Start of Study text
= Tomasz Makowski (artist) =

Polish painter and typographer (c. 1575 – c. 1630)

Tomasz Makowski (c. 1575) was a Polish–Lithuanian engraver.

==Biography==
Makowski is credited with the earliest surviving engravings produced within the Polish-Lithuanian Commonwealth. Throughout his life, Makowski worked in Nyasvizh (a town in present-day Belarus) as an illustrator in the court of Prince Mikolaj Krzysztof Radziwill (1549–1616), a member of one of the most prominent families of the Grand Duchy of Lithuania. Here, he contributed illustrations to several books such as De Sanctis Angelis Libellus and Hippica: to Iest o Konniach Xiegi. Alongside his book illustrations, he also worked on single-sheet engravings.

One of Makowski's largest projects was to illustrate the treatise, Hippica: to Iest o Konniach Xiegi by Krzysztof Moniwid Dorohostajski (1562–1615). Hippica consists of four main "books" which contain a total of forty-four engraved illustrations, along with a lavish title-page—all probably done by Makowski. Each book focuses on a different aspect of equine life: the first book focuses on horse characteristics and breeding; the second focuses on foals and stables; the third focuses on riding equipment; and the fourth focuses on equine medicine. Hippica was the most richly illustrated publication of its time, and it remained so for several years. Forty of the engravings in Hippica contain bits (a metal bar used to control the horse), which was not unusual for the time. In fact, bits were a common feature of sixteenth-century equestrian literature, with many books centering on equestrian training. However, Makowski's engravings unprecedentedly combined these bits with horses and landscapes in the same image. Neither the horse, nor the landscape were relevant to the text, suggesting that their addition was an aesthetic decision, contributing to the book's lavish nature.
End of Study text
Start of Material supplied
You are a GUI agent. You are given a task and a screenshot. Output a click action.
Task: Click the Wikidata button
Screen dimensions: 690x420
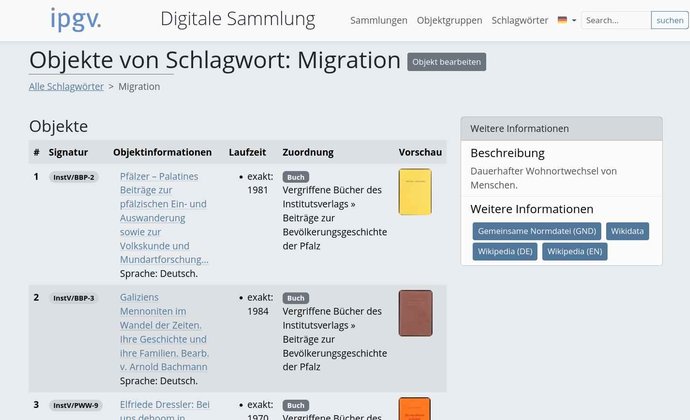pos(628,231)
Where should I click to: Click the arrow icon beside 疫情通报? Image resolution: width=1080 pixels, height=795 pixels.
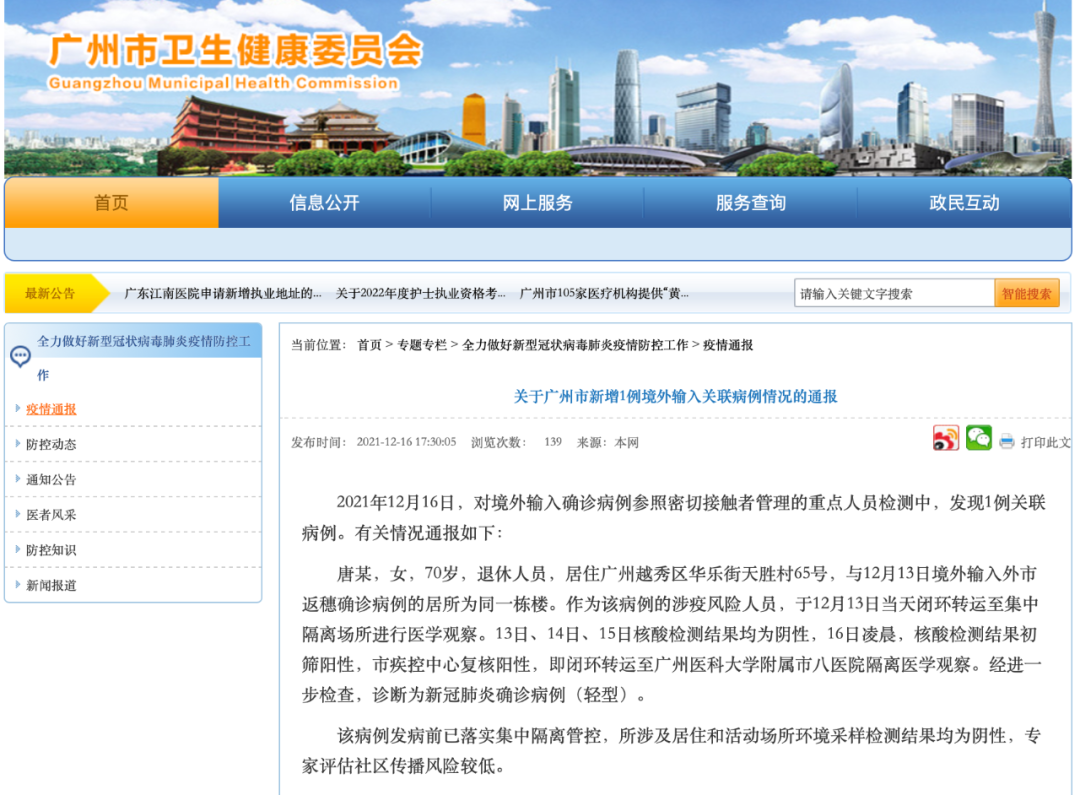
End of Material supplied
* _Tasks and exercises_:
1) Summarize the text on Tomasz Makowski in two sentences.
2) According to the text on Tomasz Makowski, what does each of the four books of Hippica focus on? List them in order.
The records play no part here and can be set aside.

* _Task-by-task answers_:
1) Tomasz Makowski was a Polish–Lithuanian engraver who is credited with the earliest surviving engravings produced within the Polish-Lithuanian Commonwealth. He worked in Nyasvizh as an illustrator at the court of Prince Mikolaj Krzysztof Radziwill, and one of his largest projects was illustrating Hippica, a richly illustrated treatise on horses whose engravings unprecedentedly combined bits with horses and landscapes.

2)
1. Horse characteristics and breeding
2. Foals and stables
3. Riding equipment
4. Equine medicine